Is it Possible to Impersonate the "Guests" Group?

The "Guests" group (those users who are not logged into the server) does not appear in the dropdown for impersonating a group. This means you cannot directly impersonate a non-logged in user. But you can see the server through a Guest's eyes by logging out of the server yourself. When you log out of the server, you are seeing what the Guests will see. When comparing the experience of logged-in (Users) versus non-logged-in (Guest) users, you can open two different browsers, such as Chrome and Firefox: login in one, but remain logged out in the other.

Impersonate Roles

Impersonating security roles is useful for testing how the system responds to those roles. This is typically used when developing or testing new features, or by administrators who are curious about how features behave for different levels. Note that role impersonation grants the role(s) site-wide, so can easily produce different results than impersonating a specific user with that role in one folder or project.

  • Select (User) > Impersonate > Roles
  • Select one or more roles in the list box and click Impersonate

You are now impersonating the selected role(s), which means you receive only the permissions granted to the role(s). As with impersonating a group, you are still logged in as you, so your display name appears in the menu and any action you take is under your own user ID.

In some cases you'll want to impersonate multiple roles simultaneously. For example, when testing specialized roles such as Specimen Requester or Assay Designer, you would typically add Reader (or another role that grants read permissions), since some specialized roles don't include read permissions themselves.

When impersonating roles, the menu has an additional option: Adjust Impersonation. This allows you to reopen the role impersonation checkbox list, rather than forcing you to stop impersonating and restart to adjust the roles you are impersonating.

Stop Impersonating

To return to your own account, click the Stop Impersonating button in the header, or select (User) > Stop Impersonating.

Project-Level Impersonation

When a project administrator impersonates a user from within a project, they see the perspective of the impersonated user within the current project. When impersonating a project-scoped group, a project administrator who navigates outside the project will have limited permissions (having only the permissions that Guests and All Site Users have).

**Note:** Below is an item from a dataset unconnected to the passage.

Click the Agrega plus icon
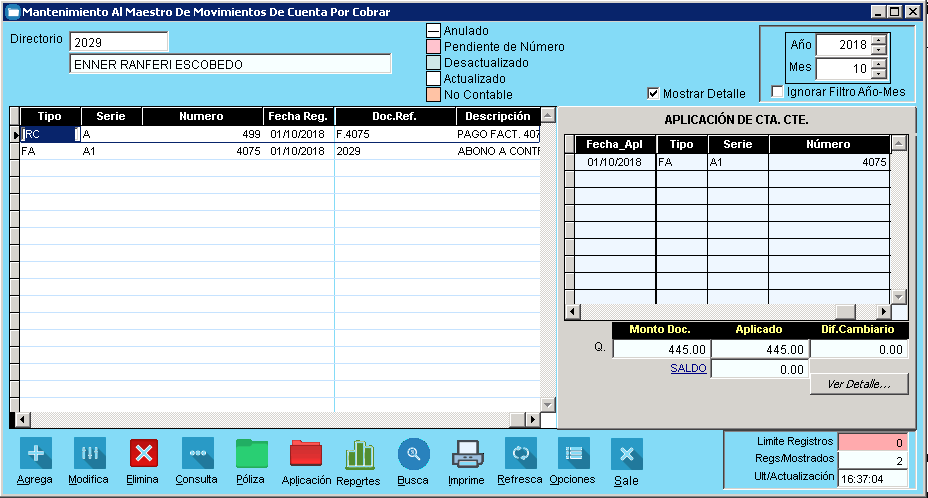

A project impersonator sees all permissions granted to the user's site and project groups. However, a project impersonator does not receive the user's global roles (such as site admin and developer).

Logging of Impersonation

The audit log includes an "Impersonated By" column. This column is typically blank, but when an administrator performs an auditable action while impersonating another user, the administrator's display name appears in the "Impersonated By" column.